Thursday, July 7, 2011

Vanishing Sentinels

Once numbering over 3300, today only about 400 remain in our Province. There is a fellow in Alberta by the name of Jim Pearson who has a wonderful project to document these remaining elevators in Alberta, Saskatchewan, and Manitoba before they topple just to satisfy the corporate bottom line. I have spent hours browsing his Vanishing Sentinels website and looking through his books, and I'd bet you could too. He has an especially good series of graphics describing the inner workings of an elevator here and here.

But this destruction is not an inevitability as the so-called conventional "wisdom" would lull us into believing. This is not progress and I firmly believe that while we need to document these remaining elevators before it is too late, we can preserve some elevators into perpetuity (1) and not just for nostalgia's sake. We simply have to keep some elevators around forever. And we have no excuse not to - Norwegians for over 800 years have maintained such wonderful wooden structures as the Borgund stave church. What would Norway be without at least a few of these amazing and historic cathedrals?

I've always thought we should have at least a rough thousand-year plan and why not? (do we even have a five-year plan?) Previous governments wanted us to believe that doing away with the Crow Rate was a change that simply had to happen. They told us there was no choice. The effects are still rippling. Current governments would like us to believe that doing away with the Canadian Wheat Board also has to happen. This is progress. Sadly this is just another step in the Americanization of our grain-trading system, one piece in the much larger process of the continentalization of North America.
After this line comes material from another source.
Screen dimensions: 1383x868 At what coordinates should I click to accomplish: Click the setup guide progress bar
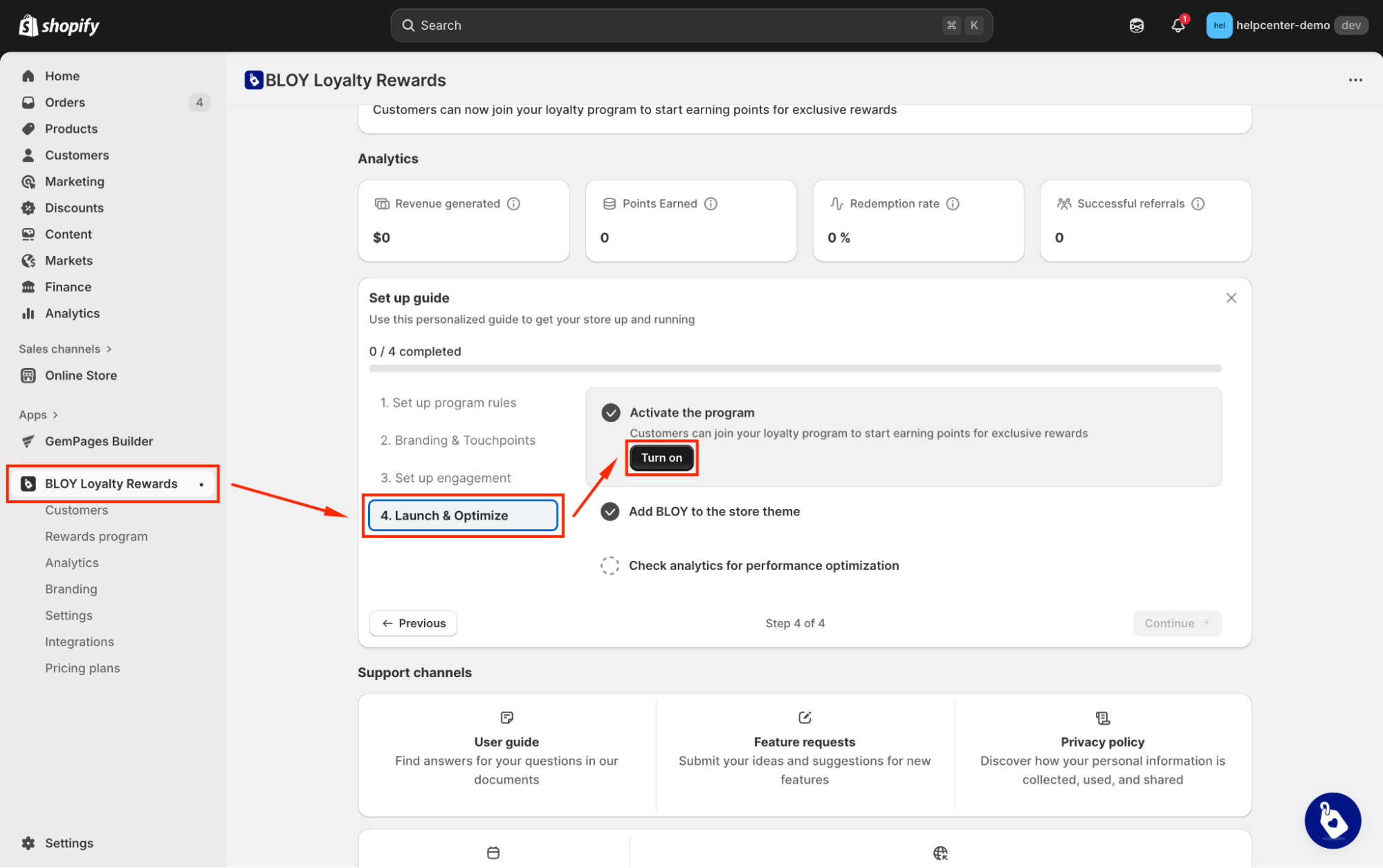click(x=794, y=369)
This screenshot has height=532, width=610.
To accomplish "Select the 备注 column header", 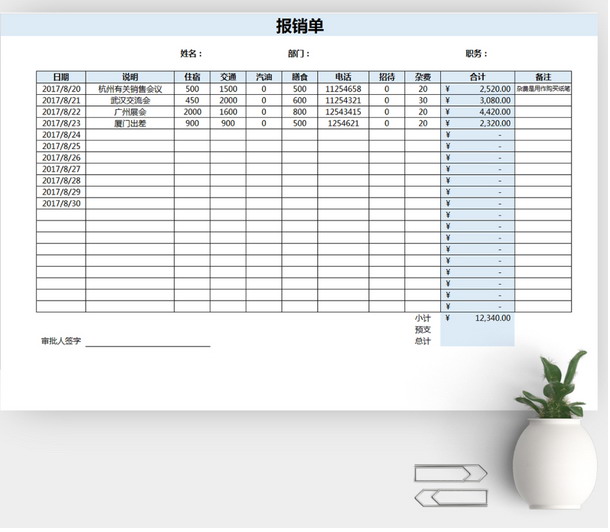I will point(543,77).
It will not benefit the individual farmer but is simply designed to help the large grain trading corporations garner higher profits.

Well that's enough of my diatribe. Back to Jim Pearson's project. Jim was on CBC Radio Saskatchewan's Blue Sky program today. (he even mentioned the altar project!) Many people called in to recount their precious memories of elevators from days gone by. You can listen to today's program here. Something else Jim does is make card stock elevators as mementos. He has done many for people and will custom make an elevator from most any town. I couldn't resist ordering a few cardboard elevators from him for my office bookshelf. Jim has made me one of the Herschel sentinels as well as the Pool and old Elephant Brand elevators from my hometown of Nipawin.















1 - Saskatchewan Heritage Foundation has a great webpage with some fantastic resources, including an inventory of all remaining Saskatchewan elevators.